Felicity Woods walked out of the university building, adjusting the strap of her large courier bag across her chest. She glanced around to be sure there were no people nearby and, seeing no one, she treated herself to a self-conscious frolic. Just a tiny skipping jump in the air, which would have gone unnoticed by passersby. Professor Harrington likes my ideas and work, she grinned at the thought, brushing her long brown hair away from her face. This was her second meeting with him since he agreed to be her mentor for her final projects and she was thrilled by the positive and thought-provoking feedback he had given her. She almost needed to pinch herself to be sure that she was awake and actually here in Bristol, a graduate student in film. As she turned toward home, she pulled her cell phone from her jeans pocket to call Henry; she pressed the call button while she made mental calculations about the time difference between Bristol and Boston and then quickly cancelled the call before it woke him. Her parents would both be at work so there was no calling them now either. Well, I’ll just have to contain my joy for a few hours! She changed directions, deciding to head to the library to get her thoughts and ideas organized while her energy and enthusiasm were at their peak. So many ideas about how to develop her film projects, how to use what she was learning about perspective, setting, and technology to create films that would reflect what she saw in her mind and how she viewed the world. Felicity felt that combination of nervousness and excitement that always accompanied her creativity. As she walked across campus she wondered if the authors of some of her mystery heroes – Agatha Christie, PD James, Louise Penny, Elizabeth Peters – felt the same nervous but excited tension when they were creating their wonderful fictional characters. Hercule Poirot, Adam Dalgliesh, Inspector Gamache, Amelia Peabody, these characters embodied their authors’ worldviews and perspectives in the same way that films represent filmmakers, she said to herself.  Felicity entered the library and headed toward her favorite, secluded area to get to work, thinking ahead to the evening when she would hunker under her duvet and re-read Peril at End House. Poirot in Cornwall, what could be better!

Inspector Dunstable

Herbert Dunstable signed the final page of what seemed an endless stack of papers. He carefully stacked the papers together to realign them before putting them in the folder and putting the folder in his out box. Then he tossed the pen onto the desk, leaned back in his chair, and interlaced his fingers behind his balding head. The old, government-issued chair groaned as he pushed back further and lifted his feet, in well-polished shoes, up on the desk.
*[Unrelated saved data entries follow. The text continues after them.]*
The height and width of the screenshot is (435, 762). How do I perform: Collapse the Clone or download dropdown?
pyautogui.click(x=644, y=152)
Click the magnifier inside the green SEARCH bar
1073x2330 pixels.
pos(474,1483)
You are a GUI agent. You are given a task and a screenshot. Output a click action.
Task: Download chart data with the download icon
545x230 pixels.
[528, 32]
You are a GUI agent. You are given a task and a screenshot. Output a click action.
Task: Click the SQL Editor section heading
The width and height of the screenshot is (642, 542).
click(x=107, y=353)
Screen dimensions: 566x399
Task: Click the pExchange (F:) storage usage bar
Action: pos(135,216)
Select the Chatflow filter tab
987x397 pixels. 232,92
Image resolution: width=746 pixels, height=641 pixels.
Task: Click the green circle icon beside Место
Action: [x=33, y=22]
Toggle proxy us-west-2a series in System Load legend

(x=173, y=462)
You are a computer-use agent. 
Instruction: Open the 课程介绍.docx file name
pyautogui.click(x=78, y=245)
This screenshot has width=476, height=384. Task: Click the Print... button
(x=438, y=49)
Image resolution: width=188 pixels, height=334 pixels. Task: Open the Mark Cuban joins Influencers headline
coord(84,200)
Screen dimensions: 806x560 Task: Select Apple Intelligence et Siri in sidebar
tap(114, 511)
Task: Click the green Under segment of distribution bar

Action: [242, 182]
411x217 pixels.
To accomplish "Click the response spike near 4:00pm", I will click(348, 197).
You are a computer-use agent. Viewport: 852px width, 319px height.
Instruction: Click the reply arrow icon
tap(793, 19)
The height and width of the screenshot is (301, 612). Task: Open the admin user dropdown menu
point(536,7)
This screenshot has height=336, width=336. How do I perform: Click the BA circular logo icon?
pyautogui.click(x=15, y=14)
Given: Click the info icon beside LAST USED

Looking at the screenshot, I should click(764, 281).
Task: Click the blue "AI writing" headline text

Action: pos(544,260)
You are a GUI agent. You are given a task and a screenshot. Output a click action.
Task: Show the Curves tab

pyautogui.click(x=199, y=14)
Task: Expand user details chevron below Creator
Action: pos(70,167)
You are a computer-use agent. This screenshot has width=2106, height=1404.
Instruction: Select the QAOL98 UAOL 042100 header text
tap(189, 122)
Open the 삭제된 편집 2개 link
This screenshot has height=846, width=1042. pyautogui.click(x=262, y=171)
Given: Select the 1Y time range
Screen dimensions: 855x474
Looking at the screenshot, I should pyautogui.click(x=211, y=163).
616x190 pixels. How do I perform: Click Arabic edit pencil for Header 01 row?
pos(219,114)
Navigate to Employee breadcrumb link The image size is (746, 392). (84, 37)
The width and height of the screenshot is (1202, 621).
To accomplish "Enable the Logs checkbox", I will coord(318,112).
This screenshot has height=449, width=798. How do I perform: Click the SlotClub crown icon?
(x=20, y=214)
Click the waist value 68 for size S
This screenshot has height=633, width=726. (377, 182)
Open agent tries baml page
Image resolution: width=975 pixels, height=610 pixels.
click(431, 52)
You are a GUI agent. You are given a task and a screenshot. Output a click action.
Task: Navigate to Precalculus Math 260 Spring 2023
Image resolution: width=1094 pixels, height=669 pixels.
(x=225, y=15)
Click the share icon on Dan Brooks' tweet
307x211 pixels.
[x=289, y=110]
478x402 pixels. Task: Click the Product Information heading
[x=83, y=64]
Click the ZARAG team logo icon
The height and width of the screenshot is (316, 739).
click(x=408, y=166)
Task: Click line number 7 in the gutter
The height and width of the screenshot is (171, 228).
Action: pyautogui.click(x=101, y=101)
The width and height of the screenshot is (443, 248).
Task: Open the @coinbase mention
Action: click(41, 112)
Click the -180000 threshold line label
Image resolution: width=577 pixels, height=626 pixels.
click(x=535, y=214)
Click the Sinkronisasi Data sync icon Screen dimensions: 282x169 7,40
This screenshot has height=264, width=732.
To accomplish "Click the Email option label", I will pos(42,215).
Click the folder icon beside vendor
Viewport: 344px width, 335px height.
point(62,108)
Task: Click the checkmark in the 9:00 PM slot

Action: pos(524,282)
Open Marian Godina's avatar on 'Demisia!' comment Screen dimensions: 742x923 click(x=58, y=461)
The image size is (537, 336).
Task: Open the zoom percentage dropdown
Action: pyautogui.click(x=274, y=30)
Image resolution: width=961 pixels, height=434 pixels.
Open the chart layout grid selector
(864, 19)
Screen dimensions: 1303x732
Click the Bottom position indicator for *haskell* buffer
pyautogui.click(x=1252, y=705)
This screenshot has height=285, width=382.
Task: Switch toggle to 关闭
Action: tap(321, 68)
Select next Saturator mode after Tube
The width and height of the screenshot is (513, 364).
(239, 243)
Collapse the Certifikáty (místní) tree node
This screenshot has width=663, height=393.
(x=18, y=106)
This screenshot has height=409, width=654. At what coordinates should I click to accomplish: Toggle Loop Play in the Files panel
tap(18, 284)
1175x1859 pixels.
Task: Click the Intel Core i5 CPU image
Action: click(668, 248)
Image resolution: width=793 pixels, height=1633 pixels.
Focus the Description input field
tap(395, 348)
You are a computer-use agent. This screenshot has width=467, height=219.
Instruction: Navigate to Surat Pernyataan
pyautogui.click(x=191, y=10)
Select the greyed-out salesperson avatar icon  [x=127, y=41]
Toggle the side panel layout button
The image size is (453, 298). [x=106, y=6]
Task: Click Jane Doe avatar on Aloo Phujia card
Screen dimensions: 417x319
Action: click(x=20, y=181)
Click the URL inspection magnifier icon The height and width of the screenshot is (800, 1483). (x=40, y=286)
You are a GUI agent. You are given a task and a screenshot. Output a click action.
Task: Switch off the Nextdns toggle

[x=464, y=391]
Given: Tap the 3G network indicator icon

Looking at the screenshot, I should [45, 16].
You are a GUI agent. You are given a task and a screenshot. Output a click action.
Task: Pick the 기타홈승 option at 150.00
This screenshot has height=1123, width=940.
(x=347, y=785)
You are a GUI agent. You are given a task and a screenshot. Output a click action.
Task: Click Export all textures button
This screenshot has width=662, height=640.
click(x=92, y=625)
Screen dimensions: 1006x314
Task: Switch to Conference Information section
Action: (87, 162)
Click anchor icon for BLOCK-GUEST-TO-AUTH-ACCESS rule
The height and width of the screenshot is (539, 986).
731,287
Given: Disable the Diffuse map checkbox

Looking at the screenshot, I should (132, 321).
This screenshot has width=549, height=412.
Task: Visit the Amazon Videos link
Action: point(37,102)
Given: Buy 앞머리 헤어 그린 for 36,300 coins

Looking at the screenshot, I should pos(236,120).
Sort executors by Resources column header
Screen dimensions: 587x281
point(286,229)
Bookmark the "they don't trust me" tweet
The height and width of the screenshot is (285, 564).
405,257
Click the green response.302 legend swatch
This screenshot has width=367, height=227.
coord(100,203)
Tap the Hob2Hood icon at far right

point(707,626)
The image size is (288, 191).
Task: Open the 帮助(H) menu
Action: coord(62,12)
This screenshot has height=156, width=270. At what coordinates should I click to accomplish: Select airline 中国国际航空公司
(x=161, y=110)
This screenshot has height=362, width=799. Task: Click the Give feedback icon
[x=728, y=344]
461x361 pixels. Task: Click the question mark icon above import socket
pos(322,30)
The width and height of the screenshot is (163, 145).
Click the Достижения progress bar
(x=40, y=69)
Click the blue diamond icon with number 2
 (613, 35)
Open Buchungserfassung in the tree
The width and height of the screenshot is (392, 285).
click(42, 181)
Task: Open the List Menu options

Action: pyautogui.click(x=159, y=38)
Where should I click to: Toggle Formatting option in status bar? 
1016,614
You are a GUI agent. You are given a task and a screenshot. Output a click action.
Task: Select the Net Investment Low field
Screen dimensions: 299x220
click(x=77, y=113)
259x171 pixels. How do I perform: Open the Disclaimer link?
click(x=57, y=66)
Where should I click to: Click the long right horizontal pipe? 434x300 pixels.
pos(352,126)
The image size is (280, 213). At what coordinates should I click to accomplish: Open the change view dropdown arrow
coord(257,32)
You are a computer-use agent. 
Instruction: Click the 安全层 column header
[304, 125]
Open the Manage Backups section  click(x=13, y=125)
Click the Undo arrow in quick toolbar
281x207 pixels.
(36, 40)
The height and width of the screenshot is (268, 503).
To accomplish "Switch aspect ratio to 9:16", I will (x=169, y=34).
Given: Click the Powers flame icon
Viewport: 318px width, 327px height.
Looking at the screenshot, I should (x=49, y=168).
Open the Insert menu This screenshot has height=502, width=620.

He smiled as he thought about the two resolved cases represented by that pile of paper – his team had done well. They had solved the bus-tire slashing case that had plagued Bristol for months. And, to add to the joy, the punks who had been breaking into homes around Queen’s Square were in holding cells downstairs. Tomorrow he would have to interview them and bear witness, once again, to the inevitable fragility of human beings whose lives have had more pain than happiness. Nearly twenty-five years of being a copper, he was more hardened than when he started but had worked hard not to become immune to the sorrow that always accompanied crime. Unbidden, he started whistling Hey Jude, the lyrics running through his mind: and anytime you feel the pain, hey Jude, refrain, don't carry the world upon your shoulders. For well you know that it's a fool who plays it cool by making his world a little colder. Dunstable, a reflective man, thought of this as one of his major character flaws – he almost always, without thinking about it, had a song playing in his head when he thought about crime. The worst was when this happened at crime scenes and his colleagues overheard him. Oh, yeah, he had taken more than a little razzing about this quirk over the years. Lifting his feet off his desk, Herbert stood, tidied his desk, and got ready to go home – a good day, a job well done.